Contexts & Parameters

Contexts and parameters are powerful features in Cyclonetix that allow you to make your workflows flexible, reusable, and environment-aware. This guide explains how to use these features effectively.

Contexts

A context is a collection of variables that can be passed to tasks during execution.
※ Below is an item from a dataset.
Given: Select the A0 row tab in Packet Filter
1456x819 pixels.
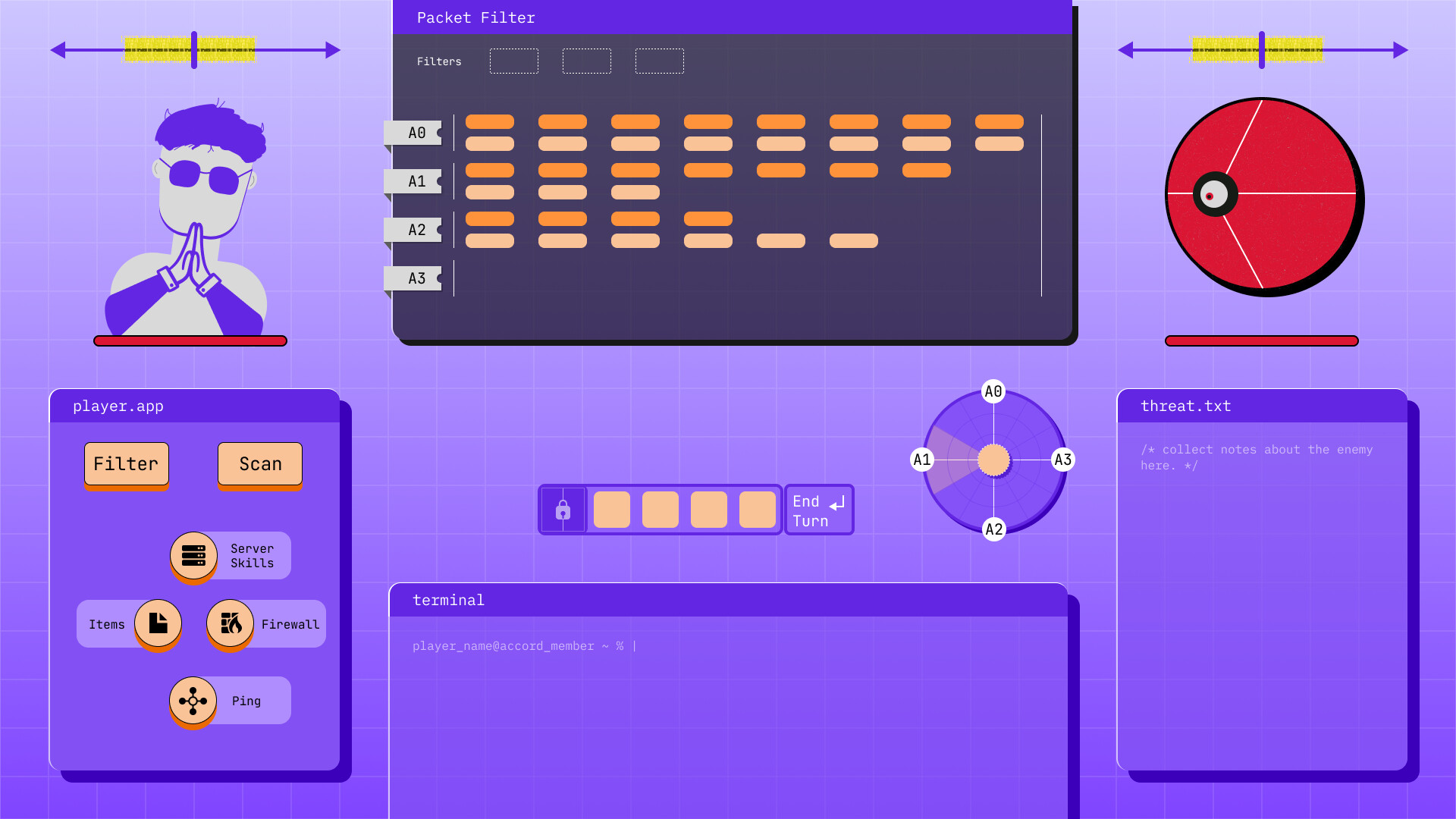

Contexts allow you to:

  • Share environment variables across tasks
  • Define environment-specific configurations
  • Override values at different levels
  • Propagate data between workflow steps

Defining Contexts

Contexts are defined in YAML files in the data/contexts directory:

# data/contexts/development.yaml
id: "development"
variables:
  ENV: "development"
  LOG_LEVEL: "debug"
  DATA_PATH: "/tmp/data"
  API_URL: "https://dev-api.example.com"
  MAX_WORKERS: "4"
# data/contexts/production.yaml
id: "production"
variables:
  ENV: "production"
  LOG_LEVEL: "info"
  DATA_PATH: "/data/production"
  API_URL: "https://api.example.com"
  MAX_WORKERS: "16"

Using Contexts in Tasks

Context variables are automatically available as environment variables in tasks:

# Task definition
id: "process_data"
name: "Process Data"
command: "python process.py --log-level ${LOG_LEVEL} --path ${DATA_PATH} --workers ${MAX_WORKERS}"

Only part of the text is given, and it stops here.